XM Satellite Radio Holdings' stock fell 17 percent, to $8.61, and Sirius Satellite Radio's stock dropped 12 percent, to $2.13, yesterday. The declines followed a report by Goldman Sachs analyst Mark Wienkes saying that cash flows of the merged company would suffer as satellite radio services faced increased competition from MP3 players and other technologies such as streaming music on the new iPhone. He advised investors to sell the stocks, saying that even though the merger would help reduce costs, subscriber growth would slow and debt would mount over the longer term.
"With core demand for satellite radio falling amongst the younger demographics . . . we see long-term risk to the outlook," Wienkes said in the report.
XM, of the District, and Sirius, of New York, however, used the same arguments to persuade regulators at the Department of Justice and the Federal Communications Commission to allow the nation's satellite radio operators to become a monopoly.

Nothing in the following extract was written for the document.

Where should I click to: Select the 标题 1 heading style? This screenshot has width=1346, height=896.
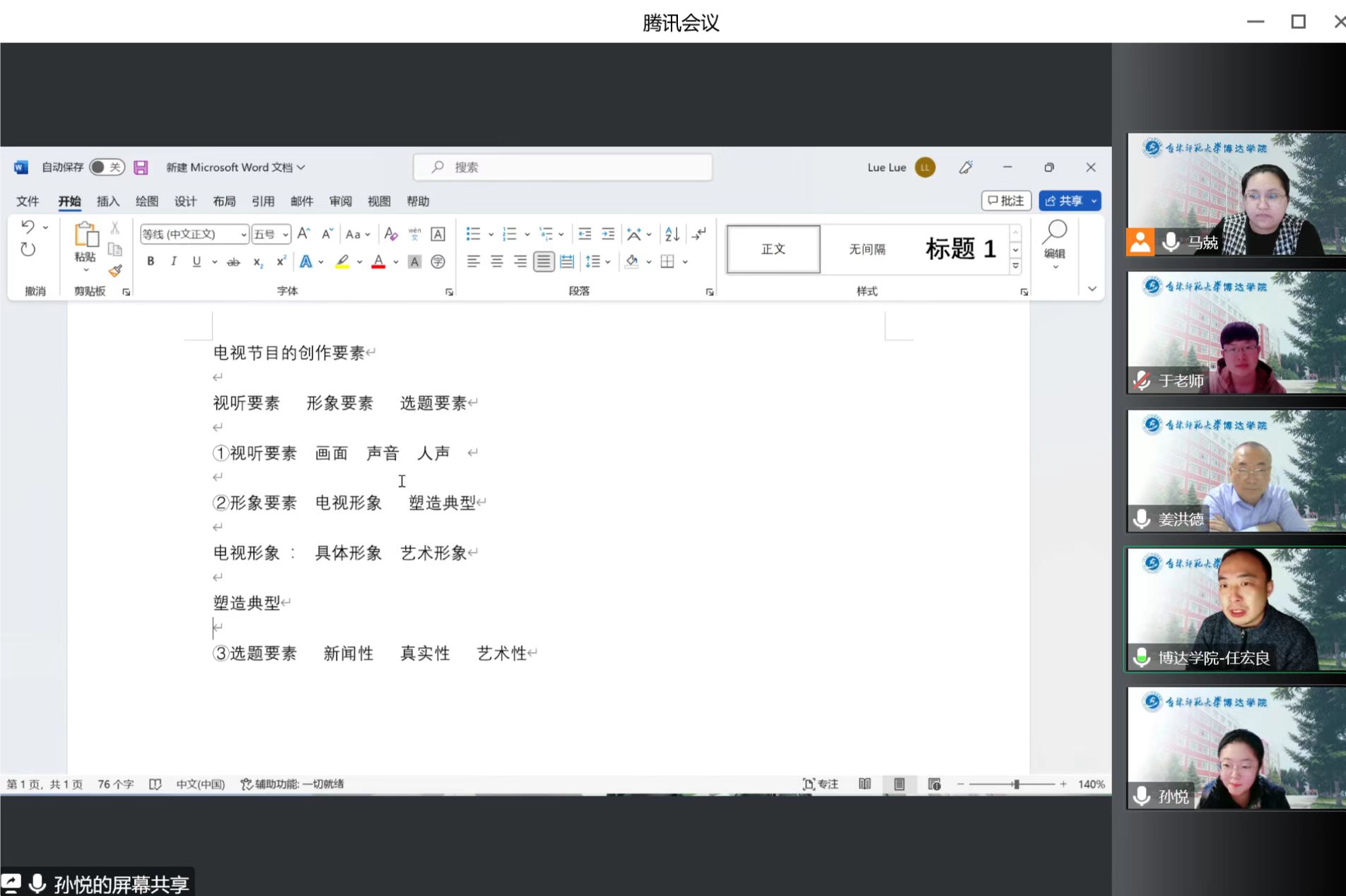click(960, 249)
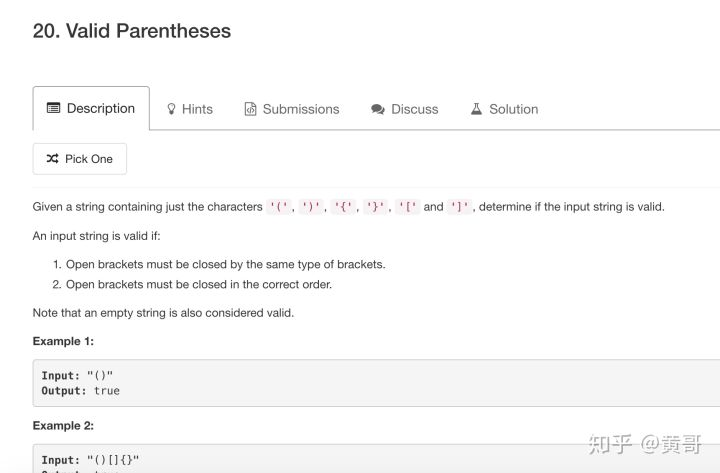Click the flask icon beside Solution

[x=476, y=109]
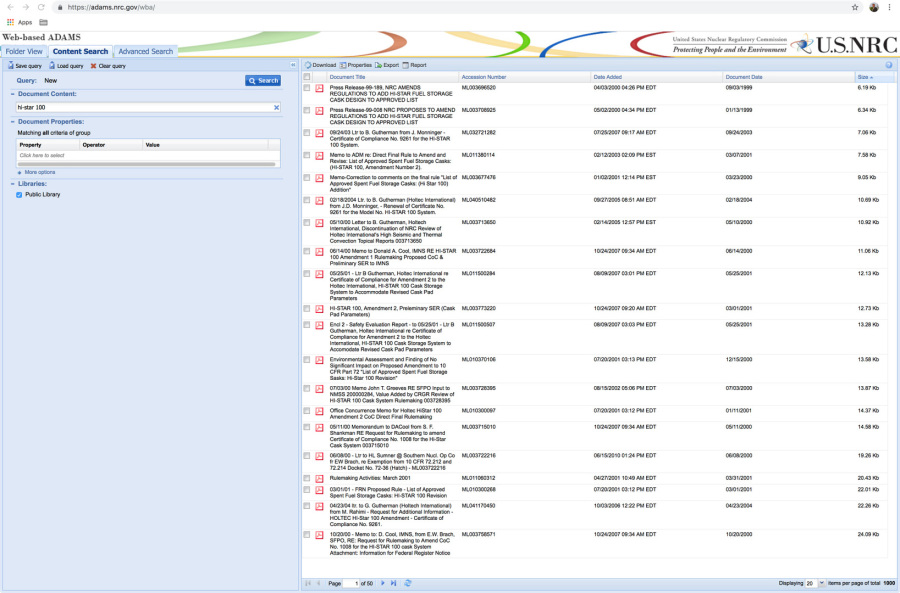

FCC Chairman Kevin J. Martin said on Sunday that he would approve the merger and put the deal up for vote for the other four commissioners after the companies said they would commit to a list of consumer-friendly initiatives, including caps on prices for three years, interoperable radios for both services, and the allocation of some of their spectrum for broadcasting run by minorities and females.
Analysts have estimated that the merger would create cost savings of $4 billion to $5 billion through combined research and development, marketing, and sales. But analysts noted that it could take years before those benefits are realized.
Wienkes said in his report that the companies would probably have to take on additional debt of $500 million to $1 billion later this year.
April Horace, an analyst with the investment firm Janco Partners, said subscriber growth would slow for at least a year if the companies are merged because consumers would have to wait for new, interoperable radio receivers.
"People are going to wait until there is less confusion about what radios work and which ones don't," Horace said.
The merger has been heavily criticized by lawmakers and interest groups since the companies proposed a joint venture 16 months ago. Some have argued that consumers would have fewer choices of programming and radio receivers and would be charged higher prices because of a lack of competition.
They also pointed out that the FCC's approval would be a dramatic reversal of rules set in 1997, when the companies were given satellite radio licenses with the condition that they never merge.
Some members of the Congressional Black Caucus also have criticized the plan, saying commitments to lease 4 percent of their spectrum, or 12 channels, for minority-owned programming are not enough. Sirius's and XM's chief executives met with black lawmakers earlier in the week to gain support, which they have yet to obtain.